[Collected data]
-=-=-

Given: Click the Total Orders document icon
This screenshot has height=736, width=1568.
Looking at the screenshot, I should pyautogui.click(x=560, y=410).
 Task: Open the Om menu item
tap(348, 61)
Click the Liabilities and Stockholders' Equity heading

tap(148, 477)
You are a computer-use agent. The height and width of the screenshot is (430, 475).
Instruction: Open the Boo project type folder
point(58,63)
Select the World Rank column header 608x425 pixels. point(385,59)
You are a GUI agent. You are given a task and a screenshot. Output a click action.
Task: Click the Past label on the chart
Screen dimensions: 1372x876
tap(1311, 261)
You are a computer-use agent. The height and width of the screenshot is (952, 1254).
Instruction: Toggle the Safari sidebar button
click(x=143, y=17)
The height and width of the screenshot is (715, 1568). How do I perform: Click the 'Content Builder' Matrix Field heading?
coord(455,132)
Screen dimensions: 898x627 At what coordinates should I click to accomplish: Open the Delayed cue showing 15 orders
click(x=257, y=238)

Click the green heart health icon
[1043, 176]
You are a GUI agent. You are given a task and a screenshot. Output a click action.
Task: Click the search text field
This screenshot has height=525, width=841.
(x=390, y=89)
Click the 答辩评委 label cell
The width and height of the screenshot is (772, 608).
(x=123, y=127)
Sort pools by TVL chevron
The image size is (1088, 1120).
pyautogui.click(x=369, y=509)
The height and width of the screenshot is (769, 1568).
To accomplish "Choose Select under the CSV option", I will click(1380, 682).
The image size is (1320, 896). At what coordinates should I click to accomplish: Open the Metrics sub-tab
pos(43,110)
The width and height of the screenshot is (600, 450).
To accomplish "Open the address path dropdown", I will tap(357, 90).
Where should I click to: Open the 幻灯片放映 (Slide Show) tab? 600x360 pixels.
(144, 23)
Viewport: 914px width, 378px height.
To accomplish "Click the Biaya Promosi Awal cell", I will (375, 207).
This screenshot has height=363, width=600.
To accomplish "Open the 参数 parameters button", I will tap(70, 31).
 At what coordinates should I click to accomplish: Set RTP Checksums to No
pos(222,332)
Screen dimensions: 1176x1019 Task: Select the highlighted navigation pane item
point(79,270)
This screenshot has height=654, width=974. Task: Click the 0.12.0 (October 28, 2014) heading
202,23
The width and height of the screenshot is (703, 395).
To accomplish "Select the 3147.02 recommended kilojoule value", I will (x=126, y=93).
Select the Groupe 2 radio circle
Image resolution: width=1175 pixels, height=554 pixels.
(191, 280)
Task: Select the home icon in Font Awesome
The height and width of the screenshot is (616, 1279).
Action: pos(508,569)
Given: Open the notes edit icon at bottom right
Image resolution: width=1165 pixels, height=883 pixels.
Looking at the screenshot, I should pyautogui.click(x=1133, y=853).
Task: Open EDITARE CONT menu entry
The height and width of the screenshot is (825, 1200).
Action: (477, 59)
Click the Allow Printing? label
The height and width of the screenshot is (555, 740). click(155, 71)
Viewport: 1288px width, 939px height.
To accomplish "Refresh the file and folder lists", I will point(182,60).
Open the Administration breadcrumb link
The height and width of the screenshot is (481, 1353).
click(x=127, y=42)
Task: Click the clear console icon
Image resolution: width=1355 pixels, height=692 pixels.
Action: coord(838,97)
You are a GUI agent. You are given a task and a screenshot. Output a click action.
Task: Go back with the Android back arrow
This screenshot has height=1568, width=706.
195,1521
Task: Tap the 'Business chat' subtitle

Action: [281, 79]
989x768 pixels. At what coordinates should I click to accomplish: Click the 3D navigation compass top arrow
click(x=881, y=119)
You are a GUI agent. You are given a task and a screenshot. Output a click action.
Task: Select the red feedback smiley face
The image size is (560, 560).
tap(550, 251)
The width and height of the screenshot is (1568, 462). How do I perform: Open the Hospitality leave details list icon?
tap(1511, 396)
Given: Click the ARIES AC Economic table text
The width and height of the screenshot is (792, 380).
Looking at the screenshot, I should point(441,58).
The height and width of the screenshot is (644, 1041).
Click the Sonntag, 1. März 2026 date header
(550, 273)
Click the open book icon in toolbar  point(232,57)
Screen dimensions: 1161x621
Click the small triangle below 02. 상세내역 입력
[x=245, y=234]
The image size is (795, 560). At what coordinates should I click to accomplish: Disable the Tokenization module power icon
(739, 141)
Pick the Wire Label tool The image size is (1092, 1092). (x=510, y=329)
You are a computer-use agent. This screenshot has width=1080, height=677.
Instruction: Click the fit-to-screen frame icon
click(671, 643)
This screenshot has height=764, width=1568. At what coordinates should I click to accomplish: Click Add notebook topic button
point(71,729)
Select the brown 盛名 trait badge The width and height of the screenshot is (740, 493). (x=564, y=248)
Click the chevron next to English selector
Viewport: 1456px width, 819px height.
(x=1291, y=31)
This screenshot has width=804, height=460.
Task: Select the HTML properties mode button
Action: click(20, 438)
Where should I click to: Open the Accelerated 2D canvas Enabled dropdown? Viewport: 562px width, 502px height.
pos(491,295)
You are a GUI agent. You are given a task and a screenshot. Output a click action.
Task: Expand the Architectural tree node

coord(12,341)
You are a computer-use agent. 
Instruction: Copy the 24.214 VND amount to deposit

-=-=-

What is needed:
Please copy out every entry exactly, with nothing omitted.

Reply to the task:
Given: Click the Total Orders document icon
This screenshot has height=736, width=1568.
Looking at the screenshot, I should pyautogui.click(x=560, y=410).
 Task: Open the Om menu item
tap(348, 61)
Click the Liabilities and Stockholders' Equity heading

tap(148, 477)
You are a computer-use agent. The height and width of the screenshot is (430, 475).
Instruction: Open the Boo project type folder
point(58,63)
Select the World Rank column header 608x425 pixels. point(385,59)
You are a GUI agent. You are given a task and a screenshot. Output a click action.
Task: Click the Past label on the chart
Screen dimensions: 1372x876
tap(1311, 261)
You are a computer-use agent. The height and width of the screenshot is (952, 1254).
Instruction: Toggle the Safari sidebar button
click(x=143, y=17)
The height and width of the screenshot is (715, 1568). How do I perform: Click the 'Content Builder' Matrix Field heading?
coord(455,132)
Screen dimensions: 898x627 At what coordinates should I click to accomplish: Open the Delayed cue showing 15 orders
click(x=257, y=238)

Click the green heart health icon
[1043, 176]
You are a GUI agent. You are given a task and a screenshot. Output a click action.
Task: Click the search text field
This screenshot has height=525, width=841.
(x=390, y=89)
Click the 答辩评委 label cell
The width and height of the screenshot is (772, 608).
(x=123, y=127)
Sort pools by TVL chevron
The image size is (1088, 1120).
pyautogui.click(x=369, y=509)
The height and width of the screenshot is (769, 1568).
To accomplish "Choose Select under the CSV option", I will click(1380, 682).
The image size is (1320, 896). At what coordinates should I click to accomplish: Open the Metrics sub-tab
pos(43,110)
The width and height of the screenshot is (600, 450).
To accomplish "Open the address path dropdown", I will tap(357, 90).
Where should I click to: Open the 幻灯片放映 (Slide Show) tab? 600x360 pixels.
(144, 23)
Viewport: 914px width, 378px height.
To accomplish "Click the Biaya Promosi Awal cell", I will (375, 207).
This screenshot has height=363, width=600.
To accomplish "Open the 参数 parameters button", I will tap(70, 31).
 At what coordinates should I click to accomplish: Set RTP Checksums to No
pos(222,332)
Screen dimensions: 1176x1019 Task: Select the highlighted navigation pane item
point(79,270)
This screenshot has height=654, width=974. Task: Click the 0.12.0 (October 28, 2014) heading
202,23
The width and height of the screenshot is (703, 395).
To accomplish "Select the 3147.02 recommended kilojoule value", I will (x=126, y=93).
Select the Groupe 2 radio circle
Image resolution: width=1175 pixels, height=554 pixels.
(191, 280)
Task: Select the home icon in Font Awesome
The height and width of the screenshot is (616, 1279).
Action: pos(508,569)
Given: Open the notes edit icon at bottom right
Image resolution: width=1165 pixels, height=883 pixels.
Looking at the screenshot, I should pyautogui.click(x=1133, y=853).
Task: Open EDITARE CONT menu entry
The height and width of the screenshot is (825, 1200).
Action: (477, 59)
Click the Allow Printing? label
The height and width of the screenshot is (555, 740). click(155, 71)
Viewport: 1288px width, 939px height.
To accomplish "Refresh the file and folder lists", I will point(182,60).
Open the Administration breadcrumb link
The height and width of the screenshot is (481, 1353).
click(x=127, y=42)
Task: Click the clear console icon
Image resolution: width=1355 pixels, height=692 pixels.
Action: coord(838,97)
You are a GUI agent. You are given a task and a screenshot. Output a click action.
Task: Go back with the Android back arrow
This screenshot has height=1568, width=706.
195,1521
Task: Tap the 'Business chat' subtitle

Action: [281, 79]
989x768 pixels. At what coordinates should I click to accomplish: Click the 3D navigation compass top arrow
click(x=881, y=119)
You are a GUI agent. You are given a task and a screenshot. Output a click action.
Task: Select the red feedback smiley face
The image size is (560, 560).
tap(550, 251)
The width and height of the screenshot is (1568, 462). How do I perform: Open the Hospitality leave details list icon?
tap(1511, 396)
Given: Click the ARIES AC Economic table text
The width and height of the screenshot is (792, 380).
Looking at the screenshot, I should point(441,58).
The height and width of the screenshot is (644, 1041).
Click the Sonntag, 1. März 2026 date header
(550, 273)
Click the open book icon in toolbar  point(232,57)
Screen dimensions: 1161x621
Click the small triangle below 02. 상세내역 입력
[x=245, y=234]
The image size is (795, 560). At what coordinates should I click to accomplish: Disable the Tokenization module power icon
(739, 141)
Pick the Wire Label tool The image size is (1092, 1092). (x=510, y=329)
You are a computer-use agent. This screenshot has width=1080, height=677.
Instruction: Click the fit-to-screen frame icon
click(671, 643)
This screenshot has height=764, width=1568. At what coordinates should I click to accomplish: Click Add notebook topic button
point(71,729)
Select the brown 盛名 trait badge The width and height of the screenshot is (740, 493). (x=564, y=248)
Click the chevron next to English selector
Viewport: 1456px width, 819px height.
(x=1291, y=31)
This screenshot has width=804, height=460.
Task: Select the HTML properties mode button
Action: click(20, 438)
Where should I click to: Open the Accelerated 2D canvas Enabled dropdown? Viewport: 562px width, 502px height.
pos(491,295)
You are a GUI agent. You are given a task and a screenshot. Output a click action.
Task: Expand the Architectural tree node

coord(12,341)
You are a computer-use agent. 
Instruction: Copy the 24.214 VND amount to deposit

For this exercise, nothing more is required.